**MATERIAL FOR THE TASK**

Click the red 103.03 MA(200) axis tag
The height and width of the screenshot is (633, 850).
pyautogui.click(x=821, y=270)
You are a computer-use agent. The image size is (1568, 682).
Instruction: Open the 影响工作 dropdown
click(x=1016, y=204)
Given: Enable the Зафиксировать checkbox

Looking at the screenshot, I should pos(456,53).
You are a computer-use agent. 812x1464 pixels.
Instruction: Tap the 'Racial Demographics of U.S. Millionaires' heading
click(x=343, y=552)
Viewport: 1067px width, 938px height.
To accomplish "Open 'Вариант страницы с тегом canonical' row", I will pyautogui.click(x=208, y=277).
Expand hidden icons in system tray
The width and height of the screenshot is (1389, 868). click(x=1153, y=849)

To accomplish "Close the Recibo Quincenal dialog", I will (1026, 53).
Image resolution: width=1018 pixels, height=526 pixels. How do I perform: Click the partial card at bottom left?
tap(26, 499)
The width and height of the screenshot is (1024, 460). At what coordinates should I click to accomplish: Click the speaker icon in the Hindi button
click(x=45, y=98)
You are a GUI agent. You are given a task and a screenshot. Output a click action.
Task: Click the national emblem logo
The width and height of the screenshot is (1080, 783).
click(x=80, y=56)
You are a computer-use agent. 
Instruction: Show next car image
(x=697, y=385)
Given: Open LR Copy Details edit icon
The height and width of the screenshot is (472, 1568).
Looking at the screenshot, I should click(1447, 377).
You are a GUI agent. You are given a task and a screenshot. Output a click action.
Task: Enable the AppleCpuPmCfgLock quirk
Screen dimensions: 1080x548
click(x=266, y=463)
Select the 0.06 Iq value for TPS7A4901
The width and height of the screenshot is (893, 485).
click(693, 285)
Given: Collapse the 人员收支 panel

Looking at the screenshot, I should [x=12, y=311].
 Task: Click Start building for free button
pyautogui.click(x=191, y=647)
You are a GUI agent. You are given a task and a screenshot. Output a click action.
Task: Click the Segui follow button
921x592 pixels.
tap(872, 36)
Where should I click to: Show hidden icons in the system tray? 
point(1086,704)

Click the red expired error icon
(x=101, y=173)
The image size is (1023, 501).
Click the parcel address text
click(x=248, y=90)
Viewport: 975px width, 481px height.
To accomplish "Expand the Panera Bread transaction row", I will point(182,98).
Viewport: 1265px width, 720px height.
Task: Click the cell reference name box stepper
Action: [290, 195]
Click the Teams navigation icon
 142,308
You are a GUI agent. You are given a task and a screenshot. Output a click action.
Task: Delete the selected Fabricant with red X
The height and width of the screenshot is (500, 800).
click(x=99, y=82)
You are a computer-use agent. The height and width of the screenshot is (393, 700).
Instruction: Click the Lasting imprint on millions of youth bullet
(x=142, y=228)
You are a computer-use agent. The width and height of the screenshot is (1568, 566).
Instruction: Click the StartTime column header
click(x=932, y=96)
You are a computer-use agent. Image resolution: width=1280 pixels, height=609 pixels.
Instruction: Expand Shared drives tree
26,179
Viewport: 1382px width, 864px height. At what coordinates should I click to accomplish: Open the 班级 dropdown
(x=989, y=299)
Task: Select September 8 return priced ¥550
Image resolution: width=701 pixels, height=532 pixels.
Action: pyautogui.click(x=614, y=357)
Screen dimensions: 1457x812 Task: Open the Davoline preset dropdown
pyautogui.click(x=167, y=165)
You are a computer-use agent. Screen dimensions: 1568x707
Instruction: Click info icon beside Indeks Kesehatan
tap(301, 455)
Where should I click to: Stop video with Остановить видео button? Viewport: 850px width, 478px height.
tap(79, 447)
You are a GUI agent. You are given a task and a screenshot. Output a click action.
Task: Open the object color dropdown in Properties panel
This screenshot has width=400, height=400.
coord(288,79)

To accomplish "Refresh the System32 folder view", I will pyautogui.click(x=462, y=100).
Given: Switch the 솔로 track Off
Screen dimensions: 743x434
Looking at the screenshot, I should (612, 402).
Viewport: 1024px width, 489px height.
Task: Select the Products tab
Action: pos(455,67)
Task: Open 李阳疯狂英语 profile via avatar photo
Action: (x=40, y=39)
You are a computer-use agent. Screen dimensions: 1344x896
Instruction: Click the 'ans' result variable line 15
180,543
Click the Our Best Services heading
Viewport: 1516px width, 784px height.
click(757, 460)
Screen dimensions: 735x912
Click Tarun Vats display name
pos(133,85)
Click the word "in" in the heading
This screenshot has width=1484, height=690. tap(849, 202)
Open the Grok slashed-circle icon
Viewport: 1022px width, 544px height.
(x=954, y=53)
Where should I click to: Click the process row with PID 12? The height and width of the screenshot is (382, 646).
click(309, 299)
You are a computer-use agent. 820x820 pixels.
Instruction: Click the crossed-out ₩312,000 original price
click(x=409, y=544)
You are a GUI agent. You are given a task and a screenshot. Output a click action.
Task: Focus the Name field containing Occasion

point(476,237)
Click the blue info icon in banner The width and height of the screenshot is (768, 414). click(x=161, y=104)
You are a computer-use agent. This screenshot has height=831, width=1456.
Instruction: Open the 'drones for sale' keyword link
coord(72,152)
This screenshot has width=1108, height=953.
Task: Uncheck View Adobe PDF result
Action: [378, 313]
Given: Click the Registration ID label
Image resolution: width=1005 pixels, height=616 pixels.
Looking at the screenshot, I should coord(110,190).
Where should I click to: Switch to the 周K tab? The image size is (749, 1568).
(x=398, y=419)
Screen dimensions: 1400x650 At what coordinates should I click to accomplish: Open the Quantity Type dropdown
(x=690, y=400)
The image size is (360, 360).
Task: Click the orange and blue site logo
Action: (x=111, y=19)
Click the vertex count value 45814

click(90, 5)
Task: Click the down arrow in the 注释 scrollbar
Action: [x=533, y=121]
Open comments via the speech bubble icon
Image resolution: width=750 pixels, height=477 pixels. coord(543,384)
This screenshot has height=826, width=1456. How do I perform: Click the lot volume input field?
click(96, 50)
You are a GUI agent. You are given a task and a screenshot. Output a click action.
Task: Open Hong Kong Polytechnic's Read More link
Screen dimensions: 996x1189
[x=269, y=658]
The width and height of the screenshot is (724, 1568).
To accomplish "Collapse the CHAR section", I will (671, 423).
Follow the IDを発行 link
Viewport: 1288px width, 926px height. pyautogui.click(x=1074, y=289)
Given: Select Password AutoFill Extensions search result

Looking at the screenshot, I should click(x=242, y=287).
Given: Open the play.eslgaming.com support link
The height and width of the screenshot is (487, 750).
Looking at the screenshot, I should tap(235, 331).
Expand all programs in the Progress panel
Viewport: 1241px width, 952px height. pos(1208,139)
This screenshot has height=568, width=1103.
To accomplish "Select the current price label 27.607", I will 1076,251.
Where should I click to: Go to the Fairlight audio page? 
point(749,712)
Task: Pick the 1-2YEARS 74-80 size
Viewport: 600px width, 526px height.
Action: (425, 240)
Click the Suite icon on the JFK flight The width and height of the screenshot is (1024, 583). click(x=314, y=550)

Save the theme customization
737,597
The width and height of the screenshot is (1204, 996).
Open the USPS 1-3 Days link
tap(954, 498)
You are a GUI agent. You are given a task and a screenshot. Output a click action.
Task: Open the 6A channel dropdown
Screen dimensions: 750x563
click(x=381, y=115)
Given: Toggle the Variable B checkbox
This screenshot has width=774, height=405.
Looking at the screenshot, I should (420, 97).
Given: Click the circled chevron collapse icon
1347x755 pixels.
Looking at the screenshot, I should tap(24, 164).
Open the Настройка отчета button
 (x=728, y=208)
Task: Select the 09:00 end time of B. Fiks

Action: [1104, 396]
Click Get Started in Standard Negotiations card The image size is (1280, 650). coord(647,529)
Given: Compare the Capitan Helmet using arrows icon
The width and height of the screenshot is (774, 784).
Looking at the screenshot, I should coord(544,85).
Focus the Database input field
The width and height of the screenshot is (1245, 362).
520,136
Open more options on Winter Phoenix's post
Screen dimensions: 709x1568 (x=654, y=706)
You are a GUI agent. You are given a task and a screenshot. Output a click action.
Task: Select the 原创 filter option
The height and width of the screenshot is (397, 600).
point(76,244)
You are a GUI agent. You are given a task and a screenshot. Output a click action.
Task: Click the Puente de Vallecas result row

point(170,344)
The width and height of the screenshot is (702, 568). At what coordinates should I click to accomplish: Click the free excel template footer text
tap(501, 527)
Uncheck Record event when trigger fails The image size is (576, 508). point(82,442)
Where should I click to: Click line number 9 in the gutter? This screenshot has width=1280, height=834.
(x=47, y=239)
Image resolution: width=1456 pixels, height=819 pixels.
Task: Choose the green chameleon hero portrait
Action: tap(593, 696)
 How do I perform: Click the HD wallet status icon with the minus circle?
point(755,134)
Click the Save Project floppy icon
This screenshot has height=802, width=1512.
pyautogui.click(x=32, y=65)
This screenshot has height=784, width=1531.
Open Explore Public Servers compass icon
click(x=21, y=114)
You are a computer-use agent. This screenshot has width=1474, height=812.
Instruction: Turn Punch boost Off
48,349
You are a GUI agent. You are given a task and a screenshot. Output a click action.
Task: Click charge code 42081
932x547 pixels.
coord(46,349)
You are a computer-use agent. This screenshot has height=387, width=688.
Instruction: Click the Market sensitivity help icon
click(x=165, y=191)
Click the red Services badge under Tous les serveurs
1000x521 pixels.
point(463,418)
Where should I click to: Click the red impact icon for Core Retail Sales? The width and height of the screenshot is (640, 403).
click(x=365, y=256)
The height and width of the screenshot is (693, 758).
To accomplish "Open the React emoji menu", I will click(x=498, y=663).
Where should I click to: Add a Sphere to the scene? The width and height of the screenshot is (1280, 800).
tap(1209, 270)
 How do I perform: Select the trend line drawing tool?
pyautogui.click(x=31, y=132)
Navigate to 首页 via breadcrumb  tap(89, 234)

**WHAT YOU NEED TO DO**
Give the exact lines, and only those, from the line containing "Given: Open the" through the line containing "This screenshot has height=568, width=1103." in the entries above.

**ANSWER SPACE**
Given: Open the play.eslgaming.com support link
The height and width of the screenshot is (487, 750).
Looking at the screenshot, I should tap(235, 331).
Expand all programs in the Progress panel
Viewport: 1241px width, 952px height. pos(1208,139)
This screenshot has height=568, width=1103.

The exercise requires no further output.